## Listed entries:
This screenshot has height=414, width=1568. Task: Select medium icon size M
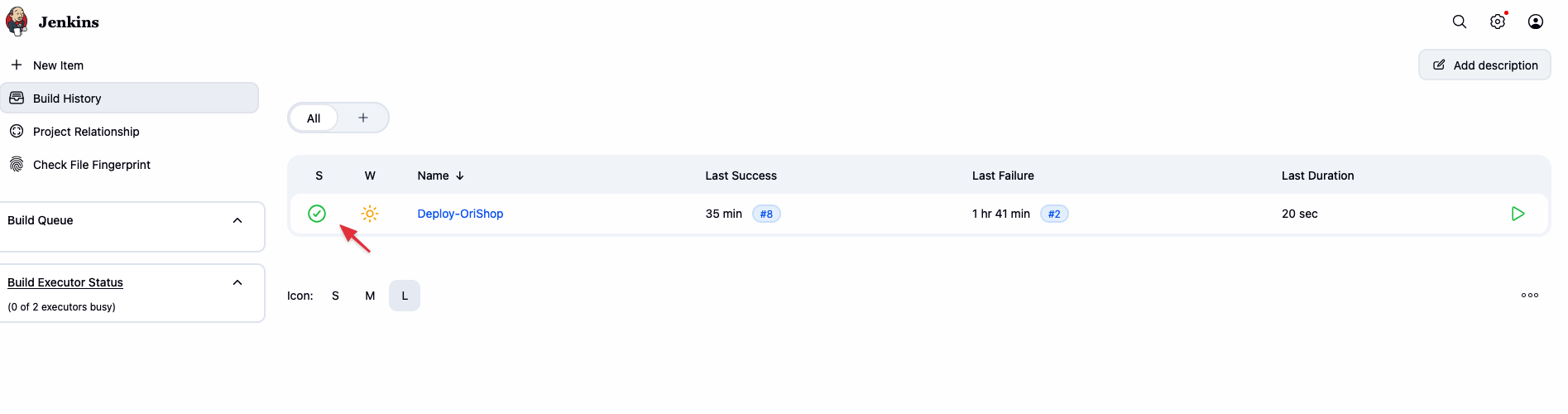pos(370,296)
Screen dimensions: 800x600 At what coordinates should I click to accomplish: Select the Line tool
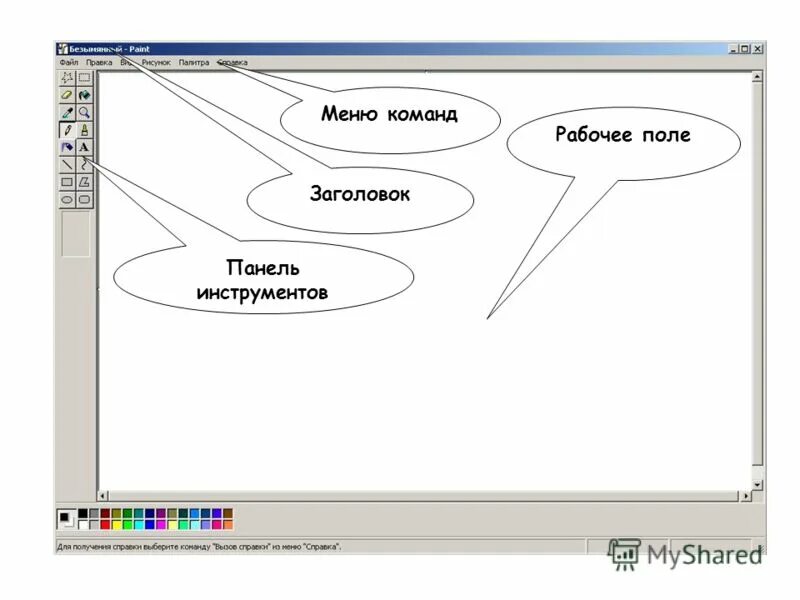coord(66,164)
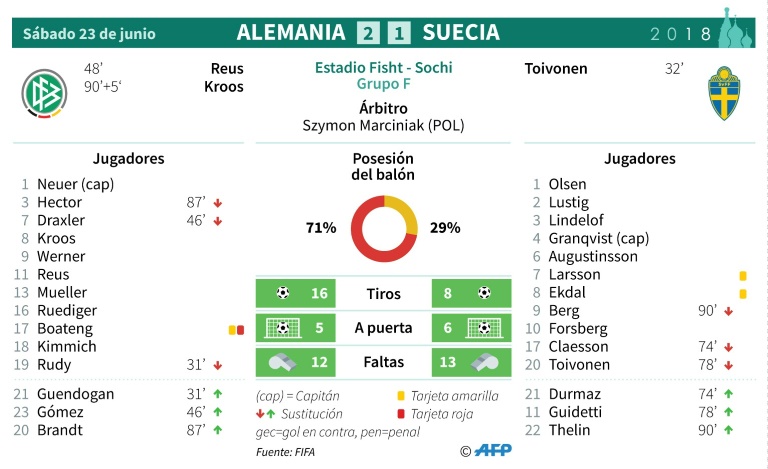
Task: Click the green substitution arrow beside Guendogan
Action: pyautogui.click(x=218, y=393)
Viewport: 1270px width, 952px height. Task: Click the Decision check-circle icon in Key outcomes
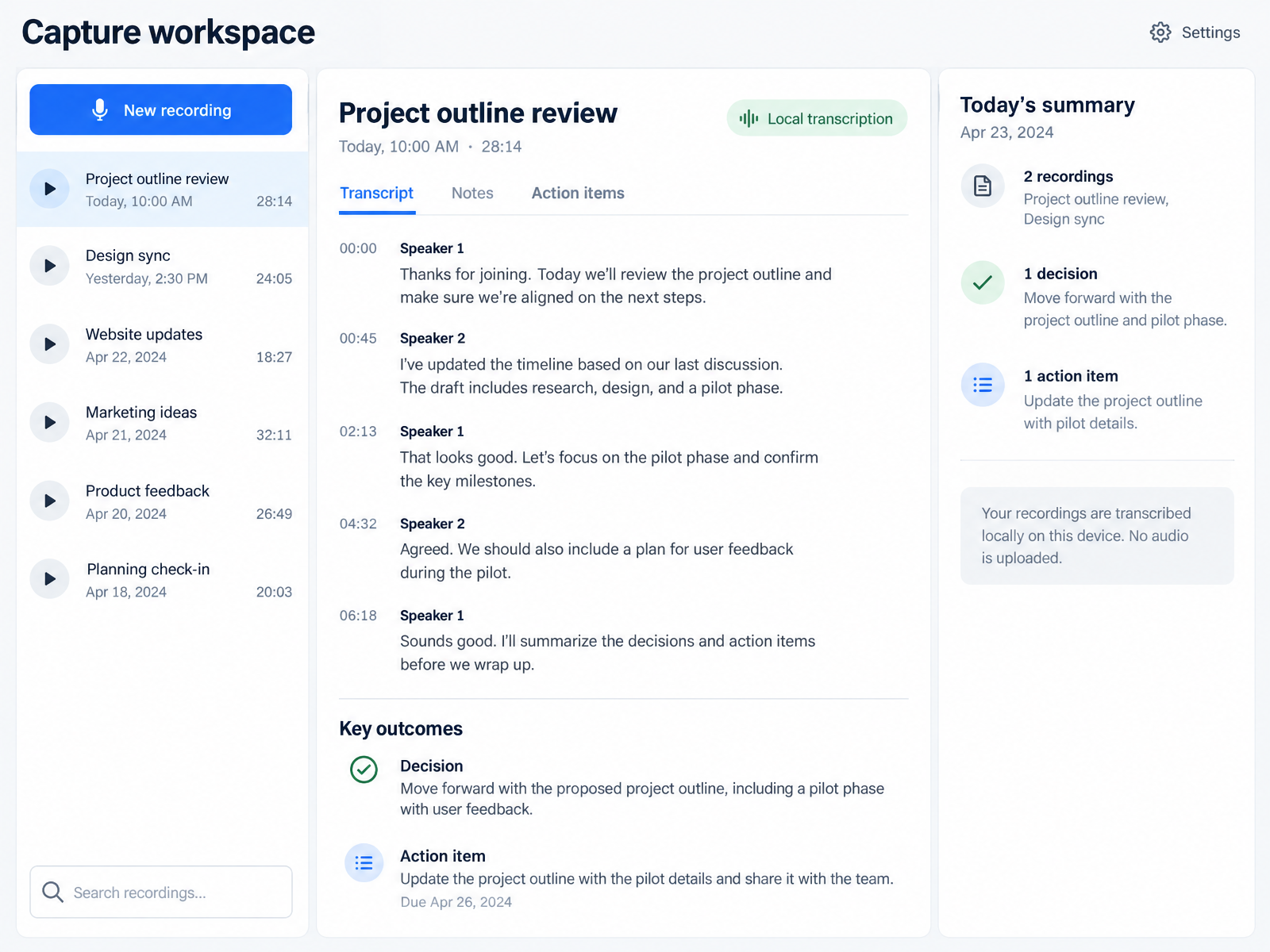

## Exercise:
Reproduce the entries exactly. Do not carry over any picture.

## Response:
This screenshot has height=414, width=1568. Task: Select medium icon size M
pos(370,296)
Screen dimensions: 800x600 At what coordinates should I click to accomplish: Select the Line tool
coord(66,164)
Task: Click the green substitution arrow beside Guendogan
Action: pyautogui.click(x=218, y=393)
Viewport: 1270px width, 952px height. Task: Click the Decision check-circle icon in Key outcomes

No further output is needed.